To date, APH has followed a limited distribution strategy targeting key national volume retailers that are capable of taking direct container load shipments of products that offer both aggressive price points and fair retail margins. The company had focused on wholesale clubs as an early test to gauge market demand for the Akai brand in an unaided environment.
Long term, plans have been to expand distribution to most channels, while adding a premium product tier to compete head-on with first-tier Japanese brands.
Products are manufactured for APH at a variety of factories in Japan, Korea, Hong Kong, Mexico and the United States. Most of its larger televisions are Korean designed and assembled in North America.
Masukichi Akai founded the Akai brand in 1929, initially as a manufacturer of radio components. Akai first left the U.S. market in the 1980s and has had various majority equity partners since, including Semi-Tech Global, which also owned at the time the Sansui and Singer brands. Semi-Tech sold off Akai and Sansui to Grande Group about four years ago. Grande also later acquired the Nakamichi brand.

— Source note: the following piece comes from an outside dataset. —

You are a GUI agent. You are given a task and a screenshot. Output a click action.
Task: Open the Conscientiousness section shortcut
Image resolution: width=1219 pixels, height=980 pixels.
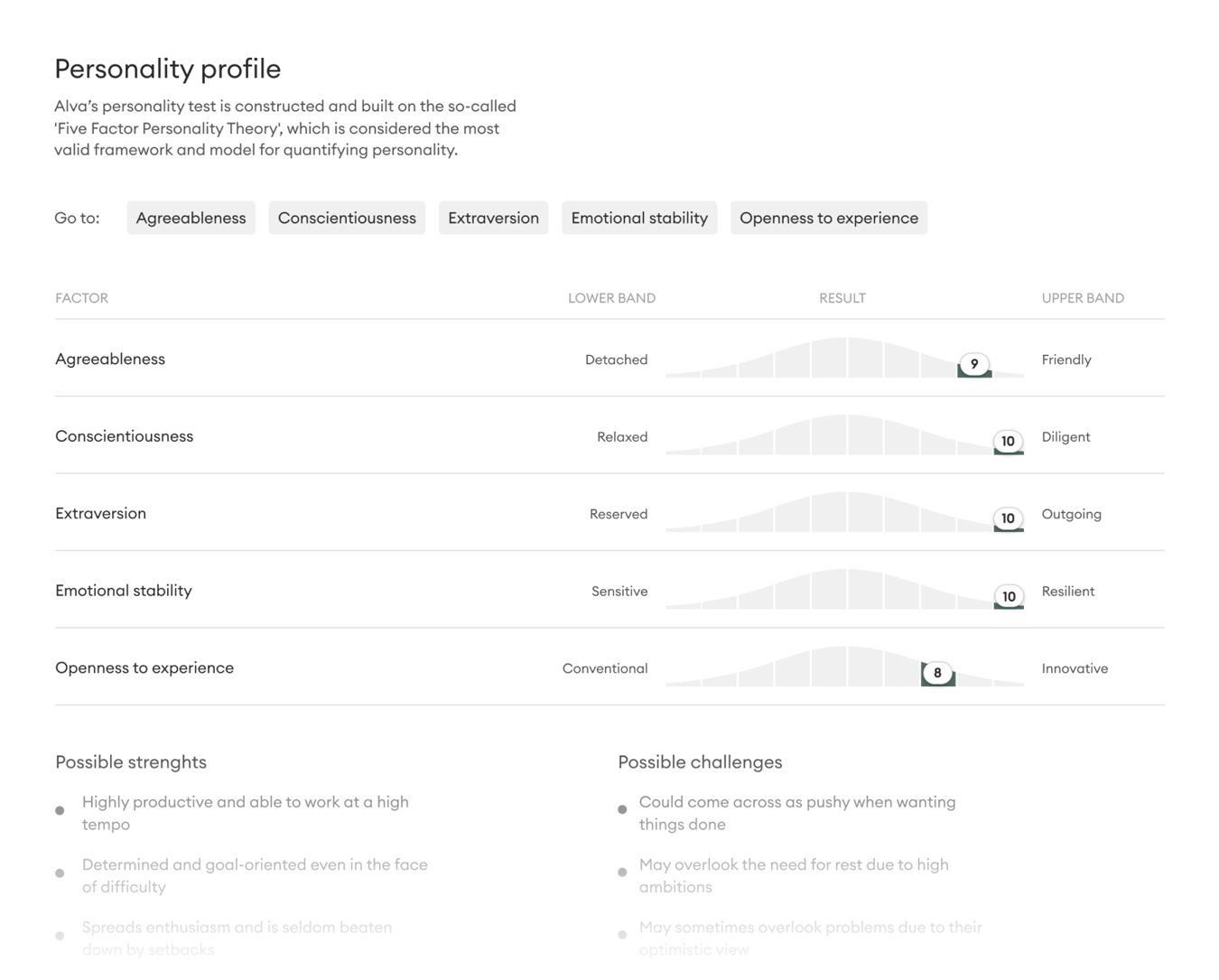click(x=347, y=218)
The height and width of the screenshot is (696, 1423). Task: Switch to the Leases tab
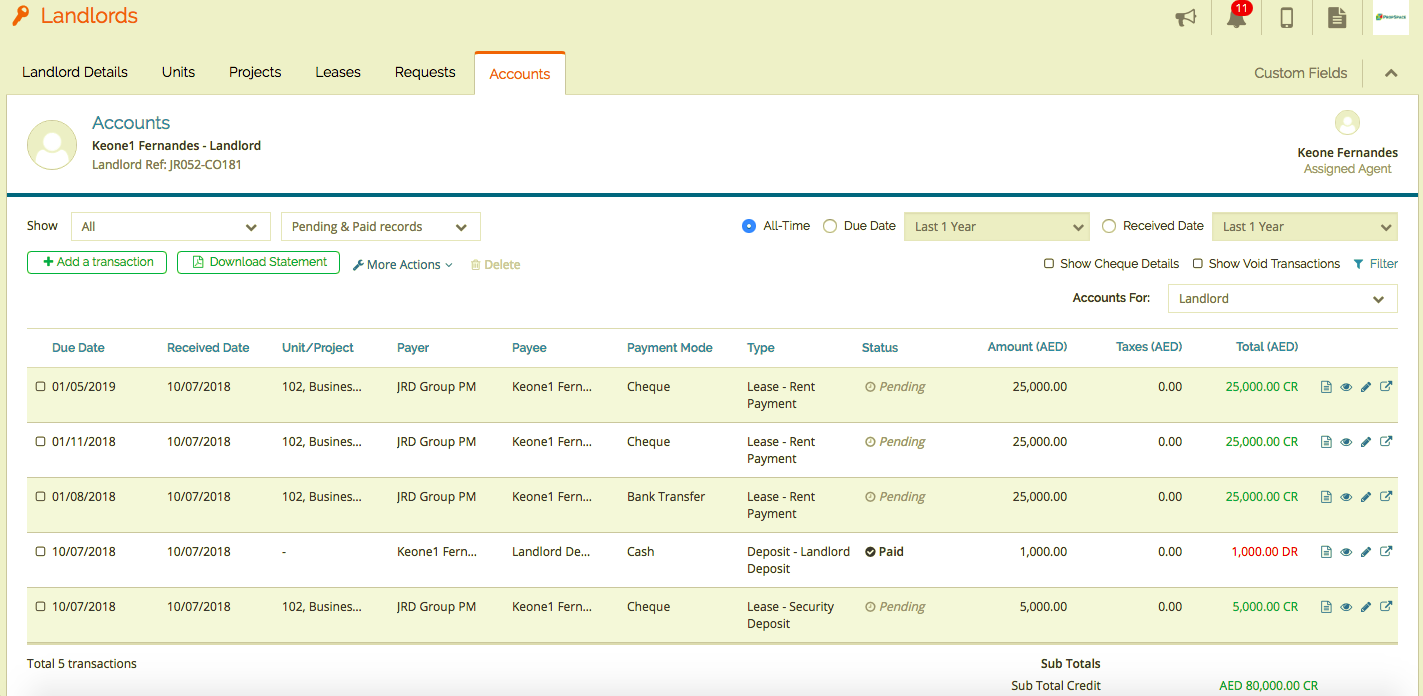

Over the years the Akai brand has also been involved in various joint ventures with Japanese prime manufacturers and OEM relationships with dominant brand share manufacturers.
Richter began his career in retail sales before spending over a decade as a manufacturer’s representative.
He will assume the overall operations and direction of Akai for the United States market, from their new headquarters in Santa Monica, California.
“Joe Richter is a welcome addition to the APH USA management team,” said Adrian Ma, managing director of Grande Holdings of Hong Kong. “Akai enjoys great market share on a global basis, and we look forward to Joe’s guidance in the implementation of our strategic plans for Akai for the United States market.”